Start Given text
I’ve been meaning to write this post for a few months, so I’ll warn you – it’s going to be long. Since I realised I’d be using the ROBINS-I (Risk Of Bias In Non-randomised Studies – of Interventions) tool for my systematic review I have been searching for people, blog posts, and snippets of experience via Twitter to tell me how people have found this tool, and I didn’t find much – probably because the tool is so new. I did find a brilliant blog post from the Methods in Evidence Synthesis Salon (University of Bristol), which explains why we need a risk-of-bias tool for non-randomised studies, and gives an overview of the domains of bias that are assessed. I’d recommend reading that post before you carry on reading this one if you’re new to ROBINS-I: here. The lack of experiential posts got me thinking though – if I was looking for advice/guidance/stories of experience, surely others would appreciate that too? So, given that I couldn’t find a whole lot of detail, here’s my two-cents on ROBINS-I.
In this post, I’d like to give an overview of my experiences of using ROBINS-I (I will stress again that these are my experiences, if you’re going to use the tool for wildly different subject matters then my thoughts may not translate, and even if you use the tool for very similar studies you may still disagree – it’s all good), and then some ideas on what I think the tool does really well, and what it could do better.
As a very new systematic reviewer (i.e. this was my first) I had no pre-conceived thoughts or views on ROBINS-I, it was just another thing for me to learn how to do – just like protocol writing, abstract screening and data extraction had been. Saying that, I’ll admit that I was a bit hesitant when first downloaded the ROBINS-I pdf. I had expected the tool to be 2 or 3 pages at most, but this was 22 pages. I then looked immediately for the guidance document which was a further 53 pages. To reinforce – that’s a lot of pages to get your head around. Looking further at the tool itself calmed me down a bit; the domains were nicely split and well defined, and the tool itself contains a lot of guidance within it.
Right, using ROBINS-I. As I said, my first impressions were a mix of hesitation and ‘I’m sure this will be fine‘, but when I went into the first meeting with my Supervisor to talk ROBINS-I tactics, I went right back to hesitant. He’d never used the tool either, and we were both sat with the guidance document, a print out of the tool, and a huge stack of studies to assess – all covered in scribbles and highlighted areas that were fighting for our attention. My thought process went something like this: ‘Yep, bit nervous about this now – how long is this going to take? Will I ever get all this done before I have to submit my thesis? This is probably going to kill me.’
I’ll say upfront, the whole process of using the ROBINS-I tool to assess risk-of-bias for 103 included studies was not as much of a nightmare as I thought it would be. We (my Supervisor and I) did all of the risk-of-bias assessments together; and when I say together I mean we sat in a room and talked through the entire assessment process. The decision to do the assessments in a pair was for a few reasons; 1) neither of us had used the tool before so it was good to talk through each domain, challenge each other and then reach agreement, 2) the time it would have taken for each of us to do risk-of-bias assessments individually and then meet up to discuss discrepancies would have meant the process took at least double the amount of time, and with 103 studies that wasn’t workable, 3) honestly, I was a bit nervous.
End Given text
Required task 1: From the ROBINS-I blog post, copy word for word the passage that begins at the words "In this post, I’d" and stops after "could do better.".
Required task 2: In the ROBINS-I blog post, how many pages long was the guidance document that came with the tool?
Required task 3: Extend the ROBINS-I blog post, continuing on from its final sentence.
Start Supplied data
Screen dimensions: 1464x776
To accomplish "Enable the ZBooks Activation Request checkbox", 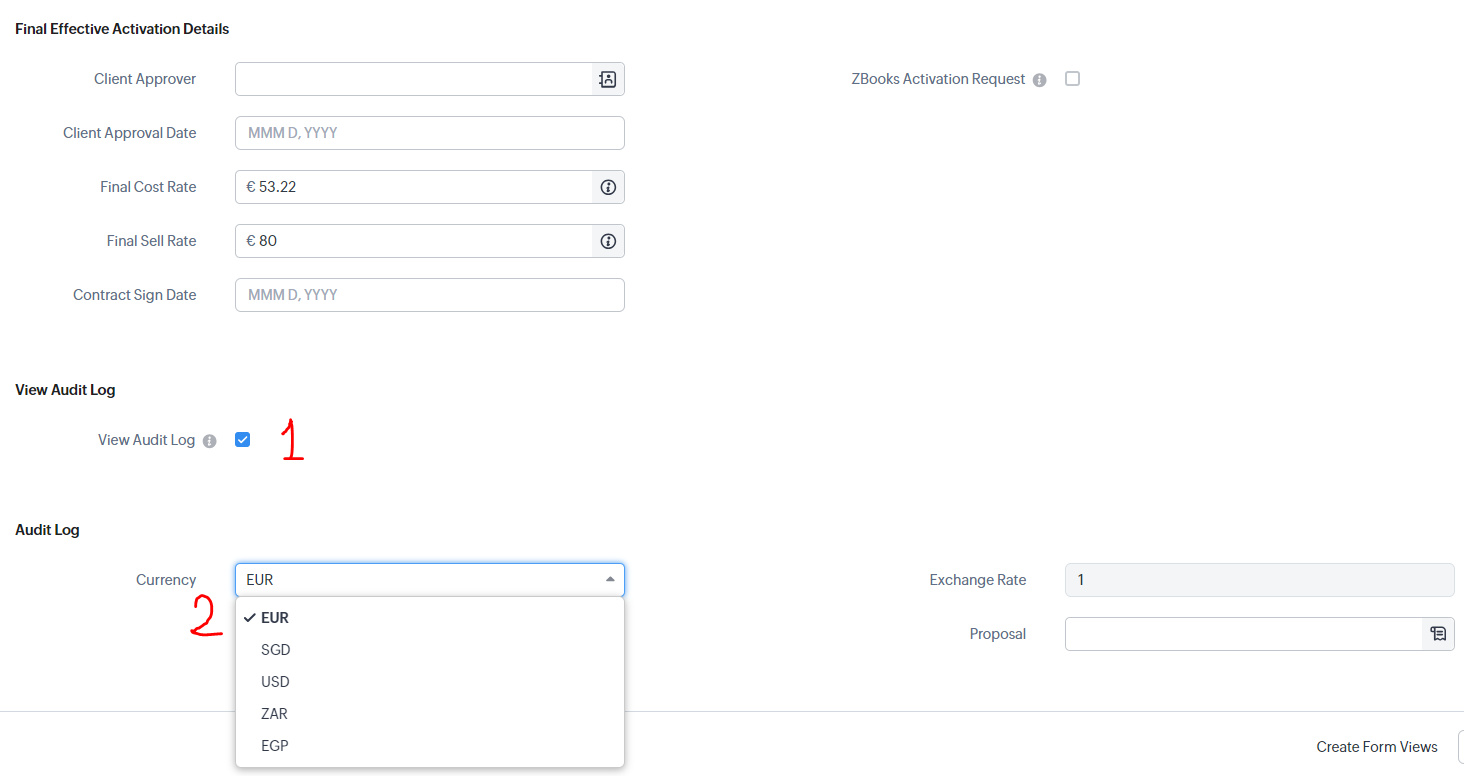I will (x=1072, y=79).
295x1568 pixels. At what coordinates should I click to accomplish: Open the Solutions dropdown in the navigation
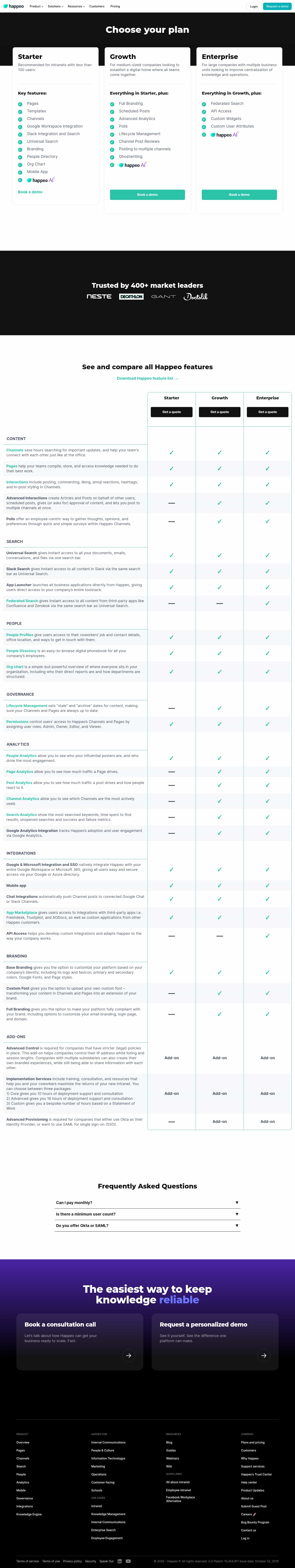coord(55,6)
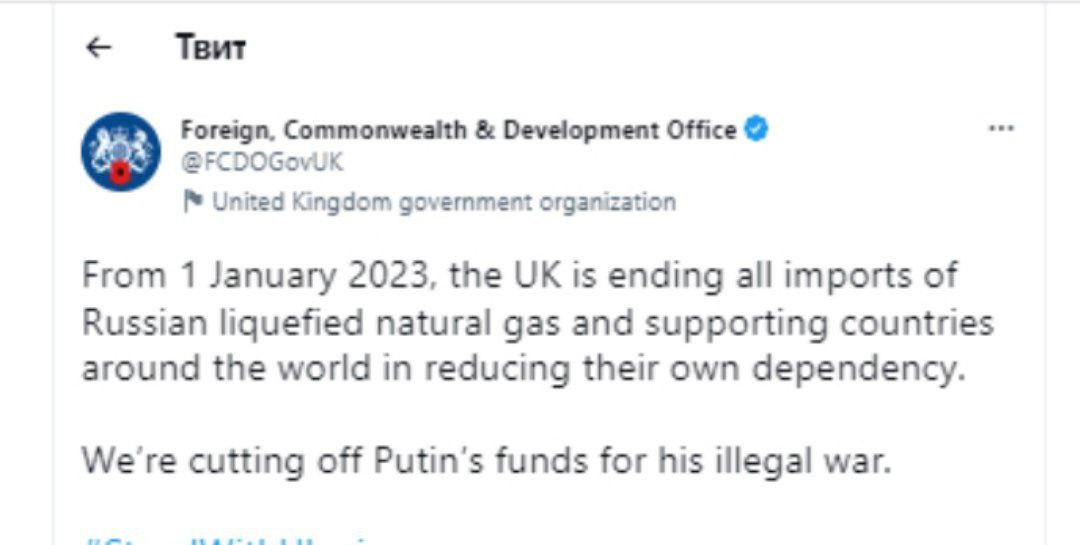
End Supplied data
Final answer 1:
In this post, I’d like to give an overview of my experiences of using ROBINS-I (I will stress again that these are my experiences, if you’re going to use the tool for wildly different subject matters then my thoughts may not translate, and even if you use the tool for very similar studies you may still disagree – it’s all good), and then some ideas on what I think the tool does really well, and what it could do better.

Final answer 2: 53 pages

Final answer 3:
The first study we assessed took a relatively long time. I gave my Supervisor an outline of the study, he looked over the completed data extraction form, and we talked through any flaws we could see in study design. After that we went through the ROBINS-I tool domain by domain, making sure to refer to the guidance when we needed clarification. I also made notes throughout this process, which was invaluable when trying to ensure consistency between assessments. I’ll give you an example, if we pulled one study down to moderate risk-of-bias in the ‘classification of interventions’ domain, I’d write down why. That would ensure that the text time we saw the same flaw in a different study, we’d be sure to pull it down to moderate too.
Once we were happy with the first assessment the second took less time, and the third less still.
After about 10 assessments it was clear that the studies we were looking at were falling down in similar places, and I made a sort of crib sheet (example on the right). This was how a typical study came out for us; obviously not all of them did, but it was a good way to build a loose structure. Things sped up after that. We’d arrange to meet for one or two hours at a time every week, and we got through the assessments much quicker than we first anticipated. When they were all done my Supervisor provided baked goods in celebration, I think that helped.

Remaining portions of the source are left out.